> **REQUIRED WORK**: Write each entry down again precisely, skipping nothing.

Collected data entries:
↓

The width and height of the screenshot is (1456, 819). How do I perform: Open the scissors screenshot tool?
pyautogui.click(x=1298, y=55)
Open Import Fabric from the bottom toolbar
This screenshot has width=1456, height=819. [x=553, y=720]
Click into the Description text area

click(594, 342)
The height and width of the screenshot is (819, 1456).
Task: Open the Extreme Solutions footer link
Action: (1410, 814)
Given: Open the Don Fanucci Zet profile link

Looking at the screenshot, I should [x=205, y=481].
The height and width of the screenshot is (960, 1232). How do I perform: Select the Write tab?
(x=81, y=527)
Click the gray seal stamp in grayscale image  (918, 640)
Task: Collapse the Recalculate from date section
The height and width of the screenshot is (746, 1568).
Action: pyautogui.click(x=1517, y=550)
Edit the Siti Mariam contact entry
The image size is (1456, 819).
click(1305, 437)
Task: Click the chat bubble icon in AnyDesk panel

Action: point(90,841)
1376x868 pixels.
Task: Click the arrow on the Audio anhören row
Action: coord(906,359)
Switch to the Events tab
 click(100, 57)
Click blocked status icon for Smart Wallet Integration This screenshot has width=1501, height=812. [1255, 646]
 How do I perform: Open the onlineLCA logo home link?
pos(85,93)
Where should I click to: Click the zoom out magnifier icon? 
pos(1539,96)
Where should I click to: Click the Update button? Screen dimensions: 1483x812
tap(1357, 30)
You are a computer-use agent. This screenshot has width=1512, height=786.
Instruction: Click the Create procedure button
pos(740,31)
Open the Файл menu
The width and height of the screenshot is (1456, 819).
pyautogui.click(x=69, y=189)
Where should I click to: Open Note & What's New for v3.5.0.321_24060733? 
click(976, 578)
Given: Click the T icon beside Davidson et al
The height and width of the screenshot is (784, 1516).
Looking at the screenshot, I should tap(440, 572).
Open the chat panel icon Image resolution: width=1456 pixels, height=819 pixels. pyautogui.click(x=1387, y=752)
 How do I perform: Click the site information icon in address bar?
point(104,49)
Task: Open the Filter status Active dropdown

↑

> **YOUR SOLUTION**:
The width and height of the screenshot is (1456, 819). How do I perform: Open the scissors screenshot tool?
pyautogui.click(x=1298, y=55)
Open Import Fabric from the bottom toolbar
This screenshot has width=1456, height=819. [x=553, y=720]
Click into the Description text area

click(594, 342)
The height and width of the screenshot is (819, 1456).
Task: Open the Extreme Solutions footer link
Action: (1410, 814)
Given: Open the Don Fanucci Zet profile link

Looking at the screenshot, I should [x=205, y=481].
The height and width of the screenshot is (960, 1232). How do I perform: Select the Write tab?
(x=81, y=527)
Click the gray seal stamp in grayscale image  (918, 640)
Task: Collapse the Recalculate from date section
The height and width of the screenshot is (746, 1568).
Action: pyautogui.click(x=1517, y=550)
Edit the Siti Mariam contact entry
The image size is (1456, 819).
click(1305, 437)
Task: Click the chat bubble icon in AnyDesk panel

Action: point(90,841)
1376x868 pixels.
Task: Click the arrow on the Audio anhören row
Action: coord(906,359)
Switch to the Events tab
 click(100, 57)
Click blocked status icon for Smart Wallet Integration This screenshot has width=1501, height=812. [1255, 646]
 How do I perform: Open the onlineLCA logo home link?
pos(85,93)
Where should I click to: Click the zoom out magnifier icon? 
pos(1539,96)
Where should I click to: Click the Update button? Screen dimensions: 1483x812
tap(1357, 30)
You are a computer-use agent. This screenshot has width=1512, height=786.
Instruction: Click the Create procedure button
pos(740,31)
Open the Файл menu
The width and height of the screenshot is (1456, 819).
pyautogui.click(x=69, y=189)
Where should I click to: Open Note & What's New for v3.5.0.321_24060733? 
click(976, 578)
Given: Click the T icon beside Davidson et al
The height and width of the screenshot is (784, 1516).
Looking at the screenshot, I should tap(440, 572).
Open the chat panel icon Image resolution: width=1456 pixels, height=819 pixels. pyautogui.click(x=1387, y=752)
 How do I perform: Click the site information icon in address bar?
point(104,49)
Task: Open the Filter status Active dropdown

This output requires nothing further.